SOURCE DOCUMENT:
▼

Pages

Sunday, October 18, 2015

The Dinner by Herman Koch (read 10/8/15 to 10/12/15)


This was the NNCC book for October, and joy of joy's it was my suggestion.  Hooray.  I first heard about this book both BBC world book club and listening to the author speak about it really made me want to read it.  Koch states in the BBC world book club that the theme is really that violence lurking inside all of us given the correct circumstances and it intrigued me.
This is the story of two couples, actually two brothers and their wives who are meeting for dinner to discuss something horrible their sons have done together.  The first third of the book we don't know what the boys have done.  The repercussions of this act by the boys is far reaching and potentially devastating for both themselves and their parent's futures.
I really liked this book.  I was so happy I selected it.  At the end of the there were still unanswered questions and mysteries that keep me up at night wondering about.  I really like the character, even the unlivable ones, Koch did a great job writing and developing them.  The mystery of the boys deeds and what their parents are going to do about it was doled out the right speed.  Koch suckered us in and kept us asking what is going on?  The characters find themselves in a very complicated situation and are very complicated characters, it all feeds into a well written and suspenseful novel that I couldn't put down once I picked it up, all other books fell to the wayside, because I had to KNOW what was going on.
It seems that at my book club I was the only person who actually liked the book, three others had mixed feelings, and the remaining four didn't like it. I understood their feelings and their reasoning, and it was actually mostly those reasonings that I liked it.
One of the big reasons the book was unlike was that the story got turned upside down, what you expected at the beginning of the book isn't what happened at the end.  I liked that Koch took us down a twisty rabbit hole, that where we thought we knew what was happening and what would happen was wrong, I like when a book proves my preconceived plot notions wrong.
Two, the characters are unlikable, they don't make you want to invest in them.  As I said earlier, I did like the characters and I did invest in them, so I didn't have this issue at all.  I think it is refreshing to sometimes read about unlikable characters, to love to hate them almost.  I didn't hate any of the characters, did I think some were schmucks, yes, did I hate them for it no.  Were some of the characters morally corrupt and not nice people, did I hate them for that, nope.  I viewed them as complicated and layered, the first layer is oh yes look as this nice family and this not so nice family, start peeling away the layers and you start seeing that things are not as cut and dry as they seem.  If felt that Koch did a great job of peeling away the layers and showing us a more complicated family dynamic than at first appeared.

▲

DATA SECTION:
▼

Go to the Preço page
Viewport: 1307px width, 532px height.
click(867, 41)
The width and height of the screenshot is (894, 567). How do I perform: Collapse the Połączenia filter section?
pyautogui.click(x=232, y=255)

▲

WHAT TO PRODUCE:
Answer these questions from the book review:
1. Where did the reviewer first hear about the book?
2. Who meets for dinner in the story, and what do they meet to discuss?
3. How many book club members had mixed feelings about the book, and how many didn't like it?

RESULT:
1. On the BBC world book club.
2. Two brothers and their wives meet to discuss something horrible their sons have done together.
3. Three had mixed feelings, and four didn't like it.